Im Telekom-Shop gab es handfeste Flyer und einen (scheinbar - Geschichte geht noch ein bisschen weiter) kompetenten Mitarbeiter, der uns versicherte, 50Bit/s wären möglich, und das auch ohne Außenantenne, und zu ein wenig günstigeren Preisen als bei Vodafone. Somit war die Entscheidung gefallen.

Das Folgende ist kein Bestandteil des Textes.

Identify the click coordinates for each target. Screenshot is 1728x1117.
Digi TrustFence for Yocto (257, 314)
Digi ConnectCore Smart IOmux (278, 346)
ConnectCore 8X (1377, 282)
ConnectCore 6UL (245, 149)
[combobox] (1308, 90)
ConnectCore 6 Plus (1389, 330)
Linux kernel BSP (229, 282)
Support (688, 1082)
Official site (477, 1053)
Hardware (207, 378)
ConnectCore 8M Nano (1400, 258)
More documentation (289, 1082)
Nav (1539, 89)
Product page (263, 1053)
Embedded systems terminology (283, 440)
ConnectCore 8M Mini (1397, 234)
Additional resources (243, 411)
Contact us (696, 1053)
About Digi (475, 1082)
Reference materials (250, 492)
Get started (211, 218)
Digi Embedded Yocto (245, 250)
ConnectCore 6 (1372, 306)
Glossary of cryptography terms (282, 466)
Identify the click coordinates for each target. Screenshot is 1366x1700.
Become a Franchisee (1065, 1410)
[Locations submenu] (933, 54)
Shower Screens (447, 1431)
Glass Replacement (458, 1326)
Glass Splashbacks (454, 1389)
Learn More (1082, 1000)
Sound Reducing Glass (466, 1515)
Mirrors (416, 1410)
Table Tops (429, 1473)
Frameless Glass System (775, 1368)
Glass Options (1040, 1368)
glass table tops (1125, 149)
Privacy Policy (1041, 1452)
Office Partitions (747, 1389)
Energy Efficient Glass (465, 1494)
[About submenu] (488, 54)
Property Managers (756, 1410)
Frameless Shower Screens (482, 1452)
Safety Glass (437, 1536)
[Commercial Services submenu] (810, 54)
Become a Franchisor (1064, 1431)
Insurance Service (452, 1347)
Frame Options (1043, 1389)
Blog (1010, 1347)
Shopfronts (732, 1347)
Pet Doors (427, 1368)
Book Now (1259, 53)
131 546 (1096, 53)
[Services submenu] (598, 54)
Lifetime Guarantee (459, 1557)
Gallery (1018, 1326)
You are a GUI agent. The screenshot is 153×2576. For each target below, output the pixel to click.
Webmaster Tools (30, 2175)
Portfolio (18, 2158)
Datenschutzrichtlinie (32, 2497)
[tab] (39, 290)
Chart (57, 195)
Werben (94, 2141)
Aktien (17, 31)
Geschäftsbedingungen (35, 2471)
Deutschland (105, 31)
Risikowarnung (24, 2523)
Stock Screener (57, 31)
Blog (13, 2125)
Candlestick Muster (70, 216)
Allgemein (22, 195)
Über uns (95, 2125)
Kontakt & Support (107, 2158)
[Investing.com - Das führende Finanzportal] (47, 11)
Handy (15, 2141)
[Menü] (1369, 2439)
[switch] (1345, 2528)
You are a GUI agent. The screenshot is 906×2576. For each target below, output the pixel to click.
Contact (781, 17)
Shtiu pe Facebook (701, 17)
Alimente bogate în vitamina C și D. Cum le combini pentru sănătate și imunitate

Am 03.08.2013 begaben wir uns also in den Telekom-Shop, trafen den gleichen Mitarbeiter wieder, und haben bei ihm einen LTE-Anschluss beantragt. Während dessen fragte er zwei Mal, ob bereits ein Telefonanschluss besteht, was wir verneinten, da es sich ja um einen Neubau handele. Letztendlich hieß es, am 09.08.2013 soll alles funktionieren, bis dahin würden wir auch die Hardware erhalten.
QEE? Richtig, bis zum 16.08.2013 war keine Hardware da, und auch kein Anruf der Telekom. An diesem Tag waren wir sowieso unterwegs, und statteten dem Telekom-Shop einen weiteren Besuch ab. Der Mitarbeiter, bei dem wir den Antrag stellten, war nicht im Shop, der Kollege verriet uns aber, dass der Auftrag nicht ausgeführt werden konnte, da bei einem Neuanschluss ein Techniker-Besuch notwendig ist - gut dass der erste Mitarbeiter gleich zwei Mal gefragt hat, ob es schon einen Telefonanschluss gibt... Jedenfalls vereinbarten wir einen Technikertermin am 27.08.2013 zwischen 16 und 18 Uhr. Am 24.08. traf die Hardware ein (LTE-Verbindung konnten wir noch nicht herstellen) und am 27.08.2013 um 18:35 Uhr auch tatsächlich der Techniker. Um 18:40 Uhr waren wir dann online und festnetztelefonisch erreichbar. Die Festnetznummer ist einfach zu merken, lauter 90er-Ziffernfolgen, und wir erreichen abhängig vom Standort des LTE-Empfängers Downstream-Geschwindigkeiten von 15 (im Keller) bis 25 (im holzigen Turmzimmer im DG) MBit/s und Upstream-Geschwindigkeiten von 4 MBit/s - was für ländliche Gegenden ja ganz ordentlich ist.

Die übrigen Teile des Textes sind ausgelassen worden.